**Extracted data entries**
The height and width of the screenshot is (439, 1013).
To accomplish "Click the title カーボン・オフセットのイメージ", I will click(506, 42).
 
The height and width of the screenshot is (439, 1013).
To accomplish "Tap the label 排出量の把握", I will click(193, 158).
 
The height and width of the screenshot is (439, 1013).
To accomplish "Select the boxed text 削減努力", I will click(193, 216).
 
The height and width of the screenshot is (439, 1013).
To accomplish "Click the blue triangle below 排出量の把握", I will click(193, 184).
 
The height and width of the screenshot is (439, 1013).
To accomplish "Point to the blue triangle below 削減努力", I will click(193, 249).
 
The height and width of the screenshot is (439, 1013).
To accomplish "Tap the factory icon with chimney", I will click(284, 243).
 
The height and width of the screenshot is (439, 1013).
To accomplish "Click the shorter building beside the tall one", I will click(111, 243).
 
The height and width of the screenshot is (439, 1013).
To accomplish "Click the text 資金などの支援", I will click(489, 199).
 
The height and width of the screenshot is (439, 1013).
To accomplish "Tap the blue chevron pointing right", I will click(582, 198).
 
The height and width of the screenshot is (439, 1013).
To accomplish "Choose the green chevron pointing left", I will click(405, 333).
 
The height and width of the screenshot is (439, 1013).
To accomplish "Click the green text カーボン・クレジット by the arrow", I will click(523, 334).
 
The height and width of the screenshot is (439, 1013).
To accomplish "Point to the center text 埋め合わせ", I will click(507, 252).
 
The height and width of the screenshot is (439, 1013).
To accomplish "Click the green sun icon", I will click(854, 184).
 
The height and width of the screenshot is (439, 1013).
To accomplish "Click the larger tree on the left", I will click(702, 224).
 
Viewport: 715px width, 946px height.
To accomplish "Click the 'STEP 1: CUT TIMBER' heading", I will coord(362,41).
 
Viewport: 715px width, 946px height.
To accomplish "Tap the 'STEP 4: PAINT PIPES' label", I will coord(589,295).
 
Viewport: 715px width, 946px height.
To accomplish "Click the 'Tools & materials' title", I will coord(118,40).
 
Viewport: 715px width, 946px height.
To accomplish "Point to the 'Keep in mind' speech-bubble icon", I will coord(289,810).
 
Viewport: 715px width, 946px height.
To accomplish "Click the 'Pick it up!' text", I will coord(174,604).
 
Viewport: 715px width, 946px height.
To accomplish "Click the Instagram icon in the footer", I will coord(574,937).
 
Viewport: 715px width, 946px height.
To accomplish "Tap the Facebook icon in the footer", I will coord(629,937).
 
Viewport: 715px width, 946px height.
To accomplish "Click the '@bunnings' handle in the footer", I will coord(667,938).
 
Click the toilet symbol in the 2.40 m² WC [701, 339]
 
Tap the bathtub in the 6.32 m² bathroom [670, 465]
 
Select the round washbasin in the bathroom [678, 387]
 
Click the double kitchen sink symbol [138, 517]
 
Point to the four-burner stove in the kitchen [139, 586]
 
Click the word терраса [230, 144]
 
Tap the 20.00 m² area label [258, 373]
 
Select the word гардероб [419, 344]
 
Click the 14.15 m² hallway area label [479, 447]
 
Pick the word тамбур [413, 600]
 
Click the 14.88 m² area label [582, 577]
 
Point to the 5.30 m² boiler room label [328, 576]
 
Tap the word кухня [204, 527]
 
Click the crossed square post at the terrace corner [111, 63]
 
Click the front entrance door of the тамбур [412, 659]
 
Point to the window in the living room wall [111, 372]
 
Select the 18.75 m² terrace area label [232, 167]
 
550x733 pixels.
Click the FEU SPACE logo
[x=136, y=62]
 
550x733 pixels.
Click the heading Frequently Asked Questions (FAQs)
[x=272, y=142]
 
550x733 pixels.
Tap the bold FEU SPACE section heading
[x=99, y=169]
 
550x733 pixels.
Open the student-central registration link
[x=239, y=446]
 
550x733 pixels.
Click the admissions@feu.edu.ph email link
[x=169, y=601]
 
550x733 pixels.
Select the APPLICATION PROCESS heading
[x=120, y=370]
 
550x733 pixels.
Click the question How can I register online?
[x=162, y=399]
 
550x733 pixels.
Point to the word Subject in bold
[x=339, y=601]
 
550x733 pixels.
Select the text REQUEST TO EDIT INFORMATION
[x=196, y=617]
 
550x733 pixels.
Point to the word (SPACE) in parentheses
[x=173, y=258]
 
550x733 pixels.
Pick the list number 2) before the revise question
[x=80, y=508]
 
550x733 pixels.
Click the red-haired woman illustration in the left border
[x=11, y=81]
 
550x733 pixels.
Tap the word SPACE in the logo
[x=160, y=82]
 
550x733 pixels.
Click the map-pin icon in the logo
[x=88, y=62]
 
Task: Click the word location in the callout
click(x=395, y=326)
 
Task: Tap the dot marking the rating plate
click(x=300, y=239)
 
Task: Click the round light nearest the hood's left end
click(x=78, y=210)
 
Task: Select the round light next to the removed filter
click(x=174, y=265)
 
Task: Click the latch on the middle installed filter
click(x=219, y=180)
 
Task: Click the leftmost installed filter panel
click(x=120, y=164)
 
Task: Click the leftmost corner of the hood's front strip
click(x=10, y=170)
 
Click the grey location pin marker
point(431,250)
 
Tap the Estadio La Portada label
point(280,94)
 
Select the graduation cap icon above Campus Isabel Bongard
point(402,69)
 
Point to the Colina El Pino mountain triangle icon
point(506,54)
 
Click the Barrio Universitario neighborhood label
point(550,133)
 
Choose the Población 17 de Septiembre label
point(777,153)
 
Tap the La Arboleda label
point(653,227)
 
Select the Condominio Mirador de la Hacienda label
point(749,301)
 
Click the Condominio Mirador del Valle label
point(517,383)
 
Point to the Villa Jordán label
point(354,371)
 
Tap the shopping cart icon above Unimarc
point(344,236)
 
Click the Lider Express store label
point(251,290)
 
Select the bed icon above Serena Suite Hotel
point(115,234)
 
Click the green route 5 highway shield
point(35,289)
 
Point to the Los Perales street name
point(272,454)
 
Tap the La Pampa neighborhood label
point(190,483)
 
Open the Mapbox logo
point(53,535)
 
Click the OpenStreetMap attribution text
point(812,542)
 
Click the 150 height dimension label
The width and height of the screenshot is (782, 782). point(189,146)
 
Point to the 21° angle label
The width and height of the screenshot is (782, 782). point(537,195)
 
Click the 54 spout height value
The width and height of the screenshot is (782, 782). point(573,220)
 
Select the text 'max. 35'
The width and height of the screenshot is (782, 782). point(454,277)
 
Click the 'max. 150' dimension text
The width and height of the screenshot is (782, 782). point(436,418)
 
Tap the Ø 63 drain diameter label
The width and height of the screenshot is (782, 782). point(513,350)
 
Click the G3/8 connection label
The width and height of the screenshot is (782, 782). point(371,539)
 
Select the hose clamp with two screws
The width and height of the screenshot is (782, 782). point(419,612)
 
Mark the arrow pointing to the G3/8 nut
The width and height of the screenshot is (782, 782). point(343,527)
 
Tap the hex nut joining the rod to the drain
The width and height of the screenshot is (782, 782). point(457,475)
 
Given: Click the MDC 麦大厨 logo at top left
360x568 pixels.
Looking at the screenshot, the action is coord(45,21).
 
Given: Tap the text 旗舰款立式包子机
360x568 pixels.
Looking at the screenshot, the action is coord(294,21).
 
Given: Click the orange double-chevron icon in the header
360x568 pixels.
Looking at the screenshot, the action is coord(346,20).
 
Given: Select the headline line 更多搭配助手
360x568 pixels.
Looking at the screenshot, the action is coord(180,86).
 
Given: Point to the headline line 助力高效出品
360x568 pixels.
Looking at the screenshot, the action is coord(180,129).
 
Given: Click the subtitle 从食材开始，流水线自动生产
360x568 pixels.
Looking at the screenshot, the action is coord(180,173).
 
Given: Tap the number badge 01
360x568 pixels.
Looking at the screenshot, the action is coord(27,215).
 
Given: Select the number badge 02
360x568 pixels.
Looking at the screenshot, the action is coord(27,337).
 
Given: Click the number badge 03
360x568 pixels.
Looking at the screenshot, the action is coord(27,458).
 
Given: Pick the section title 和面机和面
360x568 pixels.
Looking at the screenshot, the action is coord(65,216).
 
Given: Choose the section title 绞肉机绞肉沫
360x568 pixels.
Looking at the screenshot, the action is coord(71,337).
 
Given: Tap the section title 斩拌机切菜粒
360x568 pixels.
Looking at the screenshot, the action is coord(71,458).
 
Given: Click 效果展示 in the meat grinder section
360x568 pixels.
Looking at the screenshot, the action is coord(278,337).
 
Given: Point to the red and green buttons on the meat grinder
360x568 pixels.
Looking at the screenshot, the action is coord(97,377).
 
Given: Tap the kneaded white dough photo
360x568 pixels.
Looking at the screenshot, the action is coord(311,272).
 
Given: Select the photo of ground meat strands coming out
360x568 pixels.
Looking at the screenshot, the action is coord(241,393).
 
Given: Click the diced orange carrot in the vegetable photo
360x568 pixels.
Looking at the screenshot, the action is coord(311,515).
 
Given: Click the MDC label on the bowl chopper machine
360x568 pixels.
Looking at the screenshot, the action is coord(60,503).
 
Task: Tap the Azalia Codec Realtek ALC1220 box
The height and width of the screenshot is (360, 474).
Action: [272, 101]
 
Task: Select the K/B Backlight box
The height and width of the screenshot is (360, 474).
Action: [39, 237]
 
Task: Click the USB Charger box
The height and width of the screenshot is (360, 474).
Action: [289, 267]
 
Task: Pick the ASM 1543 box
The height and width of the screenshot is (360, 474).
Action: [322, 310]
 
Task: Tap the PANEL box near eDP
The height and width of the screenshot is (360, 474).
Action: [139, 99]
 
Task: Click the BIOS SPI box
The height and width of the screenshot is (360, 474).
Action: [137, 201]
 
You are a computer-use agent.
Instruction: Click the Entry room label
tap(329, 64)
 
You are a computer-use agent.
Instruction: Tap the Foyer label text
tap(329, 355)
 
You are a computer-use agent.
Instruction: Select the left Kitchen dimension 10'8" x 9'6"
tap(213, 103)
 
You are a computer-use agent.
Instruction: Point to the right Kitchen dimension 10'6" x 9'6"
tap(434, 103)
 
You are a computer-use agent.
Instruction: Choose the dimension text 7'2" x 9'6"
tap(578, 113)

**Exercise requirements**
Render everything from the line containing "Click the G3/8 connection label" down to the line containing "(782, 782). point(343,527)" as a JSON list of strings, one string per line and blank lines omitted.

**Output for this exercise**
[
  "Click the G3/8 connection label",
  "The width and height of the screenshot is (782, 782). point(371,539)",
  "Select the hose clamp with two screws",
  "The width and height of the screenshot is (782, 782). point(419,612)",
  "Mark the arrow pointing to the G3/8 nut",
  "The width and height of the screenshot is (782, 782). point(343,527)"
]